Quando a empresa tem que assinar minha carteira (CTPS)?
Você começou a trabalhar e está em dúvida se a empresa precisa assinar sua carteira logo no primeiro dia? Essa é uma das perguntas mais comuns entre os trabalhadores brasileiros. A assinatura da CTPS (Carteira de Trabalho e Previdência Social) é um direito garantido por lei e representa a porta de entrada para benefícios importantes como FGTS, INSS, férias, 13º salário e seguro-desemprego.
Neste artigo, você vai entender exatamente quando a empresa é obrigada a registrar você, o que diz a CLT e como agir caso seus direitos não sejam respeitados.
O que diz a lei sobre o registro do trabalhador
De acordo com o artigo 29 da CLT, o empregador tem o prazo de 5 dias úteis para fazer as anotações na Carteira de Trabalho a partir do início da prestação dos serviços. Com a chegada do eSocial e da Carteira de Trabalho Digital, esse registro passou a ser feito eletronicamente, mas o prazo e a obrigação continuam valendo.

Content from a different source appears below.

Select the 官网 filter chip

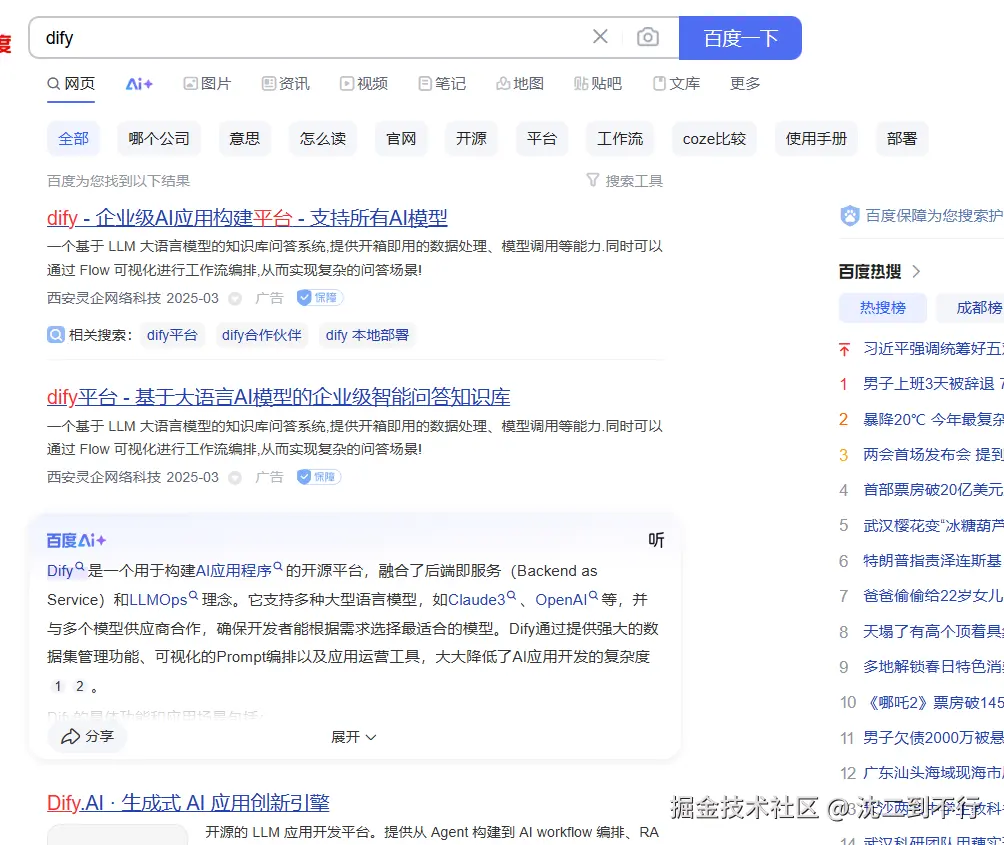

Ou seja: se você começou a trabalhar na segunda-feira, até o final da semana seguinte seu registro já deve estar formalizado.
Situações em que a empresa é obrigada a assinar a carteira
- Vínculo de emprego configurado: quando há pessoalidade, habitualidade, subordinação e pagamento de salário.
- Período de experiência: mesmo no contrato de experiência (até 90 dias), o registro é obrigatório desde o primeiro dia.
- Trabalho intermitente: previsto na Reforma Trabalhista, também exige registro formal.
- Trabalho doméstico: empregadas(os) domésticas(os) que trabalham mais de 2 dias por semana têm direito ao registro.
- Home office (teletrabalho): mesmo trabalhando de casa, o registro deve ser feito normalmente.
- Estágio descaracterizado: se o estágio não cumpre os requisitos da Lei do Estágio, deve ser convertido em vínculo empregatício.
Como proceder se a empresa não assinar sua carteira
- Reúna provas do vínculo: guarde mensagens, e-mails, fotos no local de trabalho, contracheques, comprovantes de transferência, uniformes, crachá e qualquer documento que mostre que você trabalha ali.
- Anote nomes de testemunhas: colegas de trabalho, clientes ou fornecedores podem confirmar sua atividade.
- Confira a Carteira de Trabalho Digital: baixe o aplicativo oficial e verifique se há registro em seu nome.
- Converse com o empregador: antes de qualquer ação, tente resolver de forma amigável, solicitando formalmente o registro.
- Procure o sindicato da categoria: ele pode intermediar a negociação.
- Faça uma denúncia: você pode acionar a Superintendência Regional do Trabalho ou o Ministério Público do Trabalho (MPT).
- Entre com ação trabalhista: com a ajuda de um advogado, é possível pedir o reconhecimento do vínculo e todos os direitos retroativos.
Dicas práticas para proteger seus direitos
- Não aceite trabalhar sem registro com a promessa de “assinar depois”. Isso é ilegal e prejudica seu futuro previdenciário.
- Baixe o app Carteira de Trabalho Digital e acompanhe mensalmente seus contratos.
- Guarde tudo: conversas no WhatsApp, escalas de trabalho, fotos e prints podem servir como prova.
- Desconfie de “PJ” obrigatório: se você é forçado a abrir CNPJ para prestar serviço com características de empregado, isso pode ser “pejotização” ilegal.
- Confira seu FGTS pelo aplicativo da Caixa para garantir que os depósitos estão sendo feitos corretamente.
- Não assine documentos em branco ou recibos sem entender o conteúdo.
Por que buscar ajuda jurídica é fundamental
O reconhecimento do vínculo empregatício envolve análise técnica de provas, prazos e estratégias jurídicas. Um advogado trabalhista pode avaliar seu caso, calcular corretamente os valores devidos (FGTS, férias, 13º, horas extras, INSS) e garantir que você receba tudo a que tem direito, inclusive de forma retroativa.
Lembre-se: o prazo para reclamar direitos trabalhistas é de 2 anos após o fim do contrato, podendo cobrar os últimos 5 anos trabalhados. Por isso, agir rápido faz toda a diferença.
Dica final: se você está sem registro ou desconfia que seus direitos não estão sendo respeitados, não espere a situação piorar. Procure um advogado trabalhista de confiança e faça uma consulta. Conhecer seus direitos é o primeiro passo para garantir uma vida profissional digna e segura.